Last week, I was sitting with an athlete during one of our monthly conversations, and I shared a quote that has stayed with me for years:
"We don’t rise to the level of our expectations; we fall to the level of our training."
It landed with my athlete to the extent she reached back out to me and asked for the direct quote I shared. Because it’s true, not just in racing, not just in sports, but in life.
When that moment comes, the one when the race gets hard, when the conditions aren’t ideal, when your body starts to push back, you don’t magically become the version of yourself you hoped would show up.
You become the version of yourself you’ve practiced.
Why Hard Things Matter
This is why we have to do hard things. Not punishing. Not constantly.

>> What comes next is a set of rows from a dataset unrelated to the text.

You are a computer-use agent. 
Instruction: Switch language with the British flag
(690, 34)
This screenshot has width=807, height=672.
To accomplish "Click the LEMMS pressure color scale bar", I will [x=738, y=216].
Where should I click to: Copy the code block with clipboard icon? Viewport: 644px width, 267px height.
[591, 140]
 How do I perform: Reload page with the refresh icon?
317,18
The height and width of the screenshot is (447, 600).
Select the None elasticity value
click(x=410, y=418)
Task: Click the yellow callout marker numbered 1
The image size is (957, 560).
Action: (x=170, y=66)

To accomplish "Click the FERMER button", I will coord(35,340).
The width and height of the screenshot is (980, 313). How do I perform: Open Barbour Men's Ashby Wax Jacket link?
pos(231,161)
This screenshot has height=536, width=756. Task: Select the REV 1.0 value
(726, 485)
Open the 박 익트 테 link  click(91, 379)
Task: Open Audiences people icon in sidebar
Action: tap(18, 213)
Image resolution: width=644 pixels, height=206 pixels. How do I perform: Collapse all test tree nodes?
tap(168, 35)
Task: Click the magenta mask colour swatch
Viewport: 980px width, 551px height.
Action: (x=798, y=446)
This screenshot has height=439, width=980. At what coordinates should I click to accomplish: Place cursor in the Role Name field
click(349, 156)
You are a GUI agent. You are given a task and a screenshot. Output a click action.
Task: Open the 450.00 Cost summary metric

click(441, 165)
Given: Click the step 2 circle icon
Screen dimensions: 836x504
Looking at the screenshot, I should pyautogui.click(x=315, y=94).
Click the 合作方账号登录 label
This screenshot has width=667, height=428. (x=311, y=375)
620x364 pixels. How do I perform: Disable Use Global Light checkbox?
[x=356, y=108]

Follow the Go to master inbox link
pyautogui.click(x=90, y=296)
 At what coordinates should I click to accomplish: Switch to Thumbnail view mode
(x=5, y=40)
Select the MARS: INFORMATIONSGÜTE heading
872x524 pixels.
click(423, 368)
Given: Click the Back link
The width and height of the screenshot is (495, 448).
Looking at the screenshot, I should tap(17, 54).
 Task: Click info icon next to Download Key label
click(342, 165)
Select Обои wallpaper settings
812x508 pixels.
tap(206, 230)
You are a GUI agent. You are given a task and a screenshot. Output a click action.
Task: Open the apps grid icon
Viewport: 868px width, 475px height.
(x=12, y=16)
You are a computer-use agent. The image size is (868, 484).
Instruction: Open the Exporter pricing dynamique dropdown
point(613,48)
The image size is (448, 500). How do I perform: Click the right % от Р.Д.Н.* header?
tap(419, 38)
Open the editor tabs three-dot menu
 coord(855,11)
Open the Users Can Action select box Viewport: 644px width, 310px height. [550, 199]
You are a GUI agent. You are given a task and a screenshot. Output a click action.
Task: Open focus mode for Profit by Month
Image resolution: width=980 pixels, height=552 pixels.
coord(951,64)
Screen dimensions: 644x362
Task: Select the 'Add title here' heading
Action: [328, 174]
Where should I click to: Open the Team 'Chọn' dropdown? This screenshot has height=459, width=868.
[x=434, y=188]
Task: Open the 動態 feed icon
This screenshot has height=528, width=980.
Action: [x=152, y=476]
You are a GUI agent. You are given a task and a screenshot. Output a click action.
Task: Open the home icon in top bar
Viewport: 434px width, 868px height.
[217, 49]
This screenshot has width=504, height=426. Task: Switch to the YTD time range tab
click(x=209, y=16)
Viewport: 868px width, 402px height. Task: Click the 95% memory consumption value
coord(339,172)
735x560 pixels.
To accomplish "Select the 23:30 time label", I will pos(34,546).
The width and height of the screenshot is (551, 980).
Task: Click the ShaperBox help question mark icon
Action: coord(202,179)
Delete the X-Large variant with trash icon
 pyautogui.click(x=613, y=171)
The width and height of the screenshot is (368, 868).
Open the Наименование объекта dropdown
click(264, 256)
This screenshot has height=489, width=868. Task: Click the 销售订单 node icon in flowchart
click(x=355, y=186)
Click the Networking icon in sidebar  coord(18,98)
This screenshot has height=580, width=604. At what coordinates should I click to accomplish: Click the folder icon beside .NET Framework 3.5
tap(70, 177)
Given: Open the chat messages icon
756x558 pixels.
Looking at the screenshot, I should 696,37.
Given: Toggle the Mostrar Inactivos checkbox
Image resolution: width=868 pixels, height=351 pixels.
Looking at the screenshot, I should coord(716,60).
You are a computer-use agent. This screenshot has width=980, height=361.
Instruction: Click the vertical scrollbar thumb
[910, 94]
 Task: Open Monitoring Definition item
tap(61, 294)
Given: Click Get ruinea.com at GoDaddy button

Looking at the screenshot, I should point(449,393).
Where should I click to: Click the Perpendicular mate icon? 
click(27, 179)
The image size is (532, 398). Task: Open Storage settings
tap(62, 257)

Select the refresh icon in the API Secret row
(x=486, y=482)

But intentionally.
If your goals require a certain level of performance, then your training: physically, mentally, emotionally must also meet you there.
- You cannot expect composure if you’ve never practiced staying steady under pressure.
- You cannot expect confidence if you’ve never worked through doubt mid-effort.
- You cannot expect resilience if you avoid discomfort altogether.
Hard things build capacity and durability, but more importantly, they build familiarity.
A willingness to problem-solve makes discomfort feel less like a threat and more like a place you’ve been before.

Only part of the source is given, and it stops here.